■ MATERIAL FOR THIS TASK ■
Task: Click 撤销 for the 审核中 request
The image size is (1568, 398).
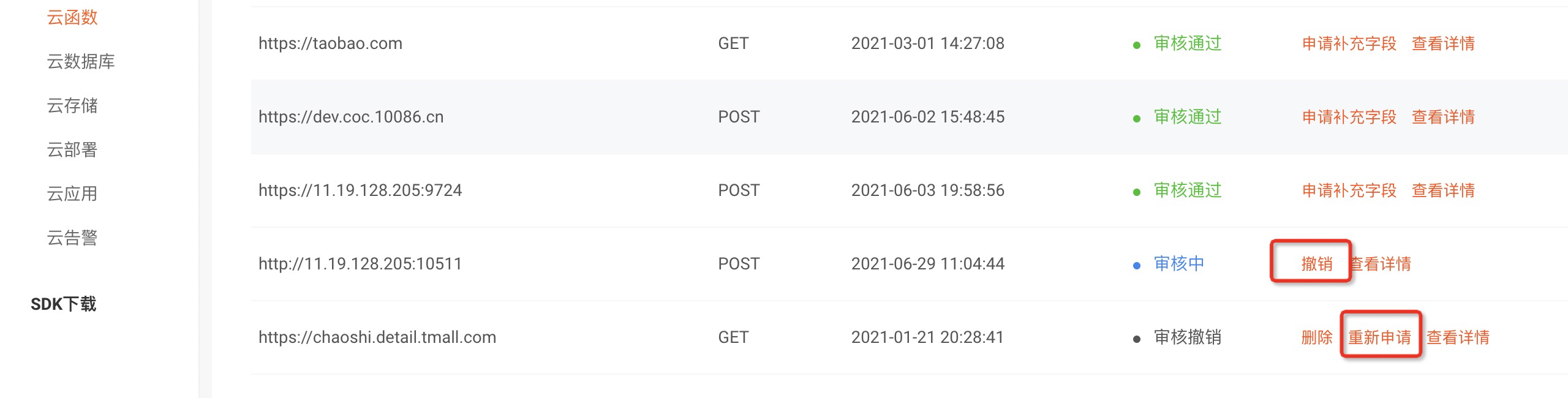Action: click(x=1317, y=264)
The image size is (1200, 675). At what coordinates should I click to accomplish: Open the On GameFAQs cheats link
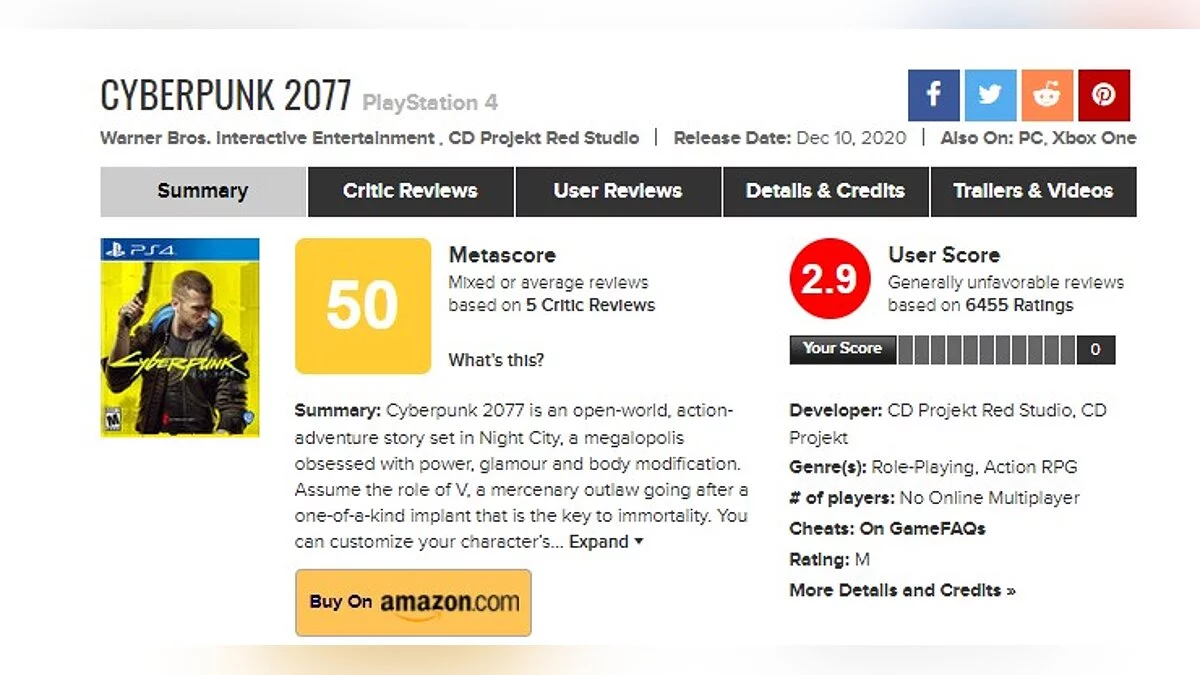922,528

■ TO DO ■
Could the entries above be copied out exactly, with no pictures included?

■ SOLVED PROBLEM ■
Task: Click 撤销 for the 审核中 request
The image size is (1568, 398).
Action: click(x=1317, y=264)
The image size is (1200, 675). At what coordinates should I click to accomplish: Open the On GameFAQs cheats link
922,528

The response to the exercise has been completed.